How do I avoid repeating this subquery for the IN clause?

Tomas Aschan picture Tomas Aschan · Mar 29, 2011 · Viewed 7.4k times · Source

I have an SQL script (currently running against SQLite, but it should probably work against any DB engine) that uses the same subquery twice, and since it might be fetching a lot of records (the table has a couple of million rows) I'd like to only call it once.

A shortened pseudo-version of the query looks like this:

SELECT * FROM
    ([the subquery, returns a column of ids]) AS sq
[a couple of joins, that fetches things from other tables based on the ids]
WHERE thisorthat NOT IN ([the subquery again])

I tried just using the name (sq) in various ways (with/without parenthesis, with/without naming the column of sq etc) but to no avail.

Do I really have to repeat this subquery?
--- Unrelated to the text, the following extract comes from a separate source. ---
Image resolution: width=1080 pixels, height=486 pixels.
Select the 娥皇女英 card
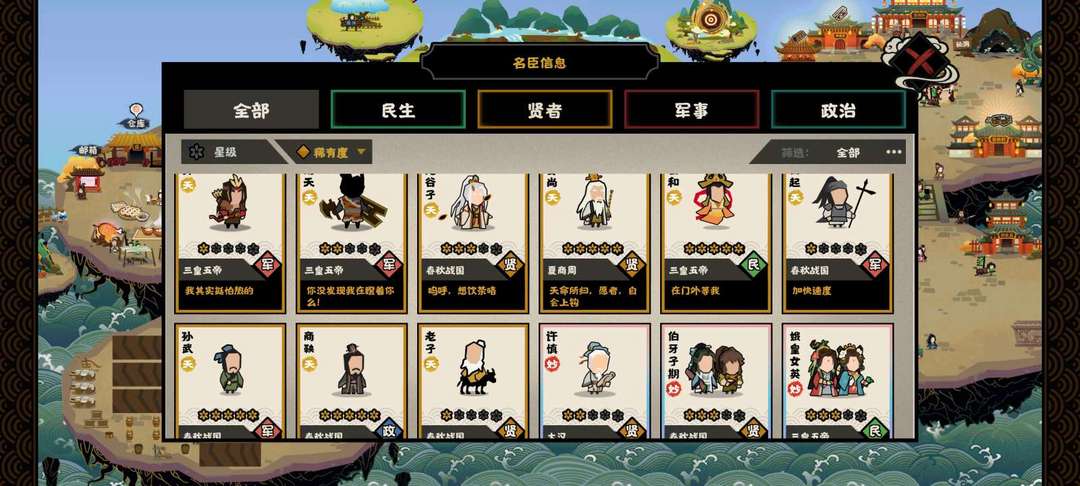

Clarification: I am doing this in python and sqlite as a small demo of what can be done, but I would like my solution to scale as well as possible with as little modification as possible. In the real situation, the database will have a couple of million rows, but in my example there is just 10 rows with dummy data. Thus, code that would be well optimized on for example MySQL is absolutely good enough - it doesn't have to be optimized specifically for SQLite. But as I said, the less modification needed, the better.

Answer

Janick Bernet picture Janick Bernet · Mar 29, 2011

There is a WITH clause in standard SQL, however, I don't know if it is supported by SQLlite - though of course worth a try:

WITH mySubQuery AS
(
  [the subquery code]
)

SELECT * FROM
    mySubQuery AS sq
    [a couple of joins, that fetches things from other tables based on the ids]
WHERE thisorthat NOT IN (mySubQuery)

That said, what you do here will likely be horribly slow for any data set that is more than a few thousand rows, so I'd try to remodel it if possible - NOT IN should be avoided in general, especially if you also have a couple of joins.